= Exercise instructions =
Go to the line that contains "Home (200, 108)" in the records below and repeat it, and each line after it, exactly through the end, omitting pictures.
#### Records to process
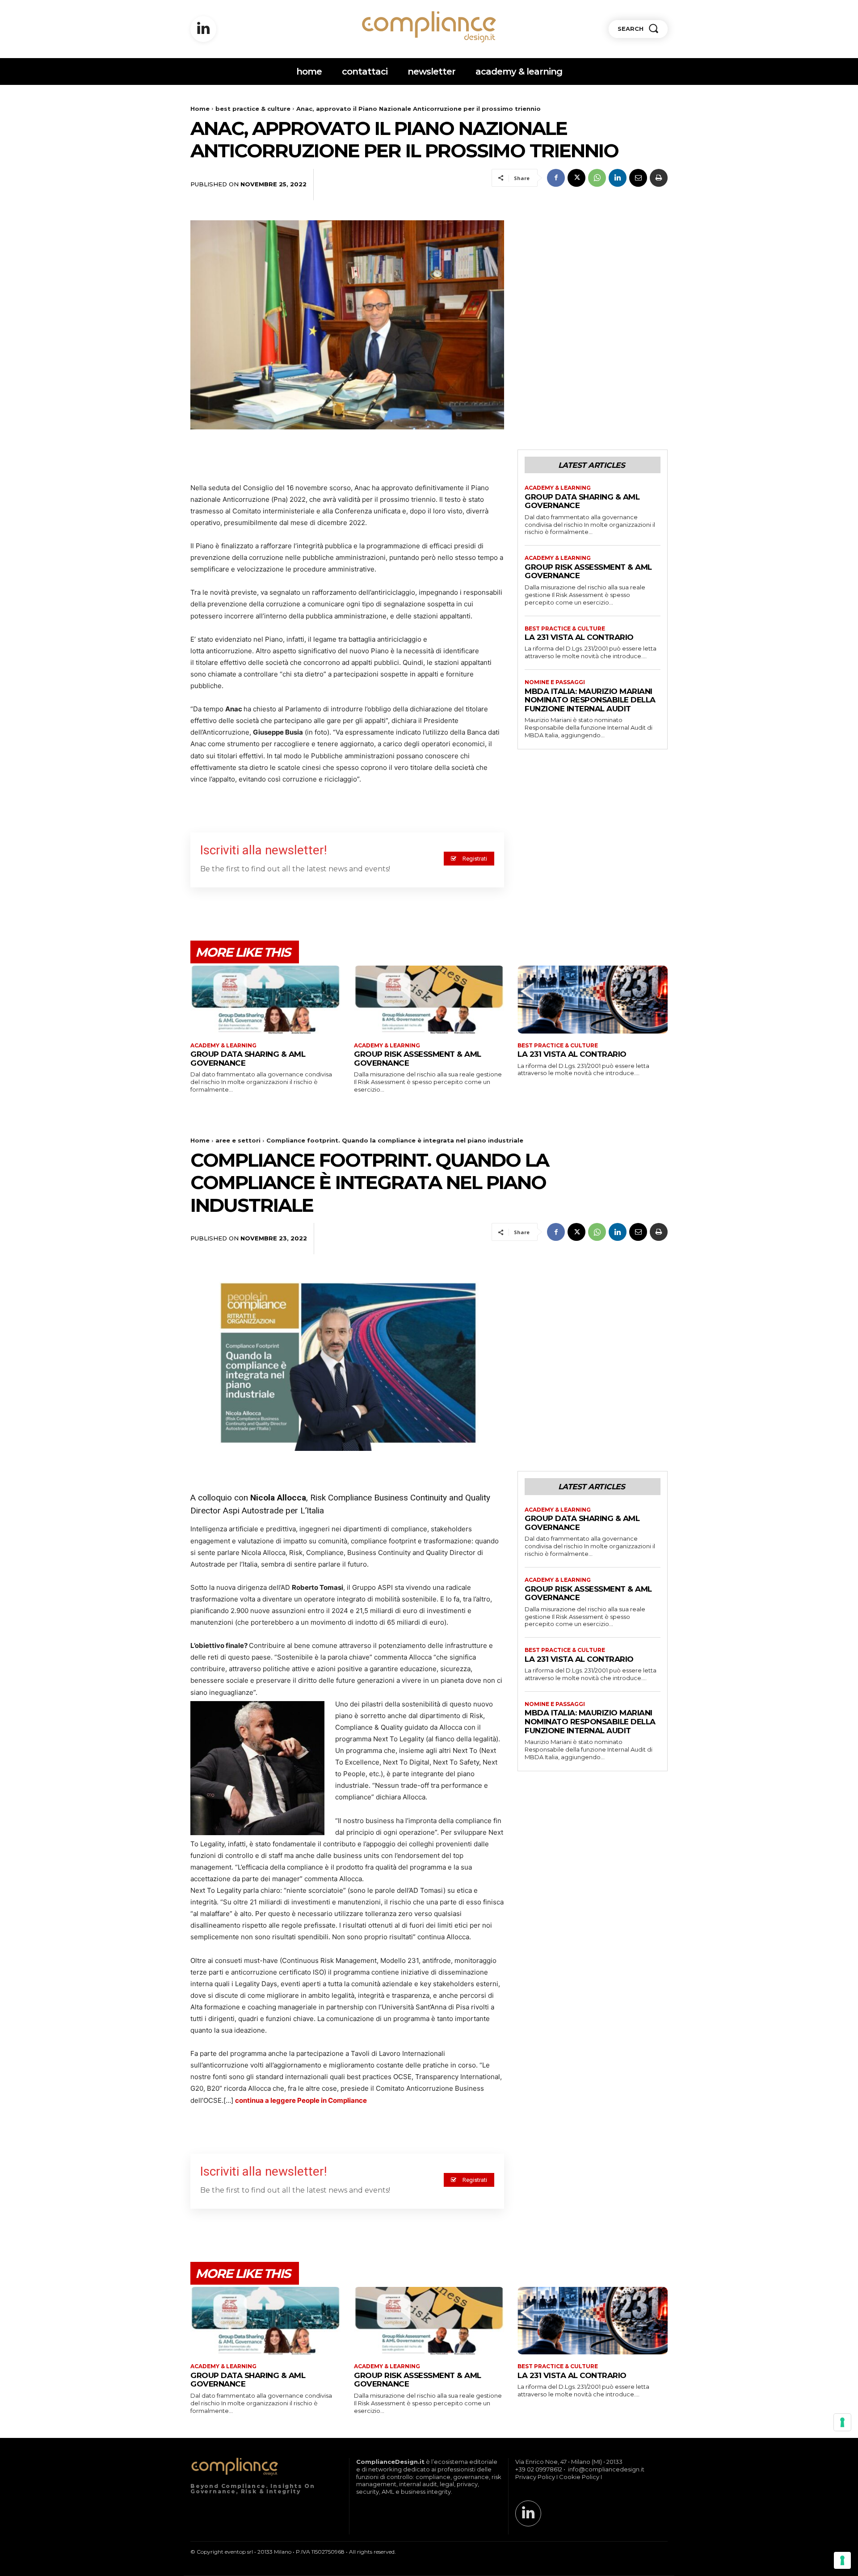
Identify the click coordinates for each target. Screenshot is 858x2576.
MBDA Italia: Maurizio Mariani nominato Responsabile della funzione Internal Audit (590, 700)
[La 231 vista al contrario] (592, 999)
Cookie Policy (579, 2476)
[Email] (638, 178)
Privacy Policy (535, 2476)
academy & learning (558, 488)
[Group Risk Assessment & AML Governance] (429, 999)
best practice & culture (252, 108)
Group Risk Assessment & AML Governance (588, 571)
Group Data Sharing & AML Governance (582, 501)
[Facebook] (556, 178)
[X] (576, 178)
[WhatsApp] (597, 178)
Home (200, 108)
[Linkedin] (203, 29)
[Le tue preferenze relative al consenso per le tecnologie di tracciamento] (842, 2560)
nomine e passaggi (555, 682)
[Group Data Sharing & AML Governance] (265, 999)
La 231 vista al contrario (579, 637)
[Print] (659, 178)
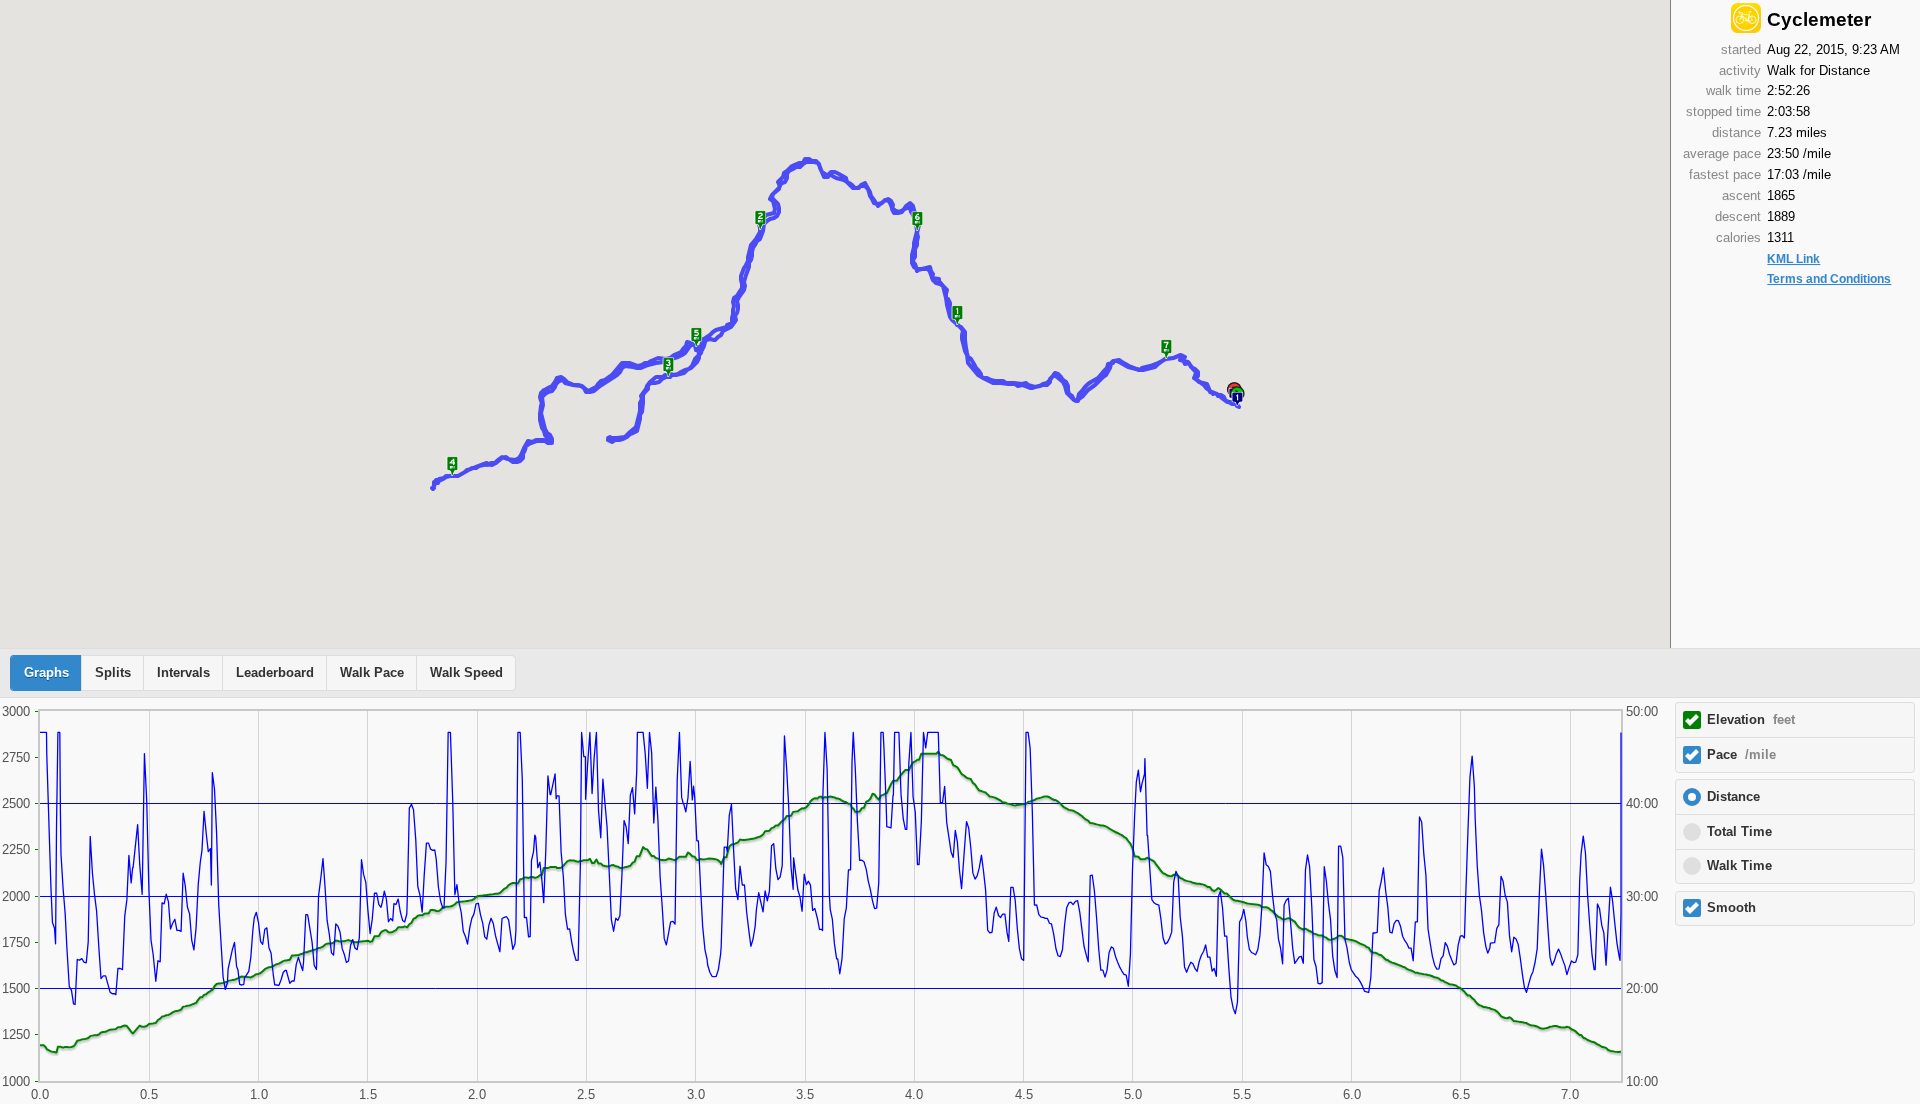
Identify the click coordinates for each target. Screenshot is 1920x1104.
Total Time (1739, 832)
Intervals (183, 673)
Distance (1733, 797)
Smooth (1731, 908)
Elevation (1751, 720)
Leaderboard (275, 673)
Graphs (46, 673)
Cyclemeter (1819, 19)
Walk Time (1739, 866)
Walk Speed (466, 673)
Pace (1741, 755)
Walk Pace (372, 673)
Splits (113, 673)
########
= Task response =
Home (200, 108)
[Linkedin] (203, 29)
[Le tue preferenze relative al consenso per le tecnologie di tracciamento] (842, 2560)
nomine e passaggi (555, 682)
[Group Data Sharing & AML Governance] (265, 999)
La 231 vista al contrario (579, 637)
[Print] (659, 178)
Identify the click coordinates for each target. Screenshot is 1920x1104.
Total Time (1739, 832)
Intervals (183, 673)
Distance (1733, 797)
Smooth (1731, 908)
Elevation (1751, 720)
Leaderboard (275, 673)
Graphs (46, 673)
Cyclemeter (1819, 19)
Walk Time (1739, 866)
Walk Speed (466, 673)
Pace (1741, 755)
Walk Pace (372, 673)
Splits (113, 673)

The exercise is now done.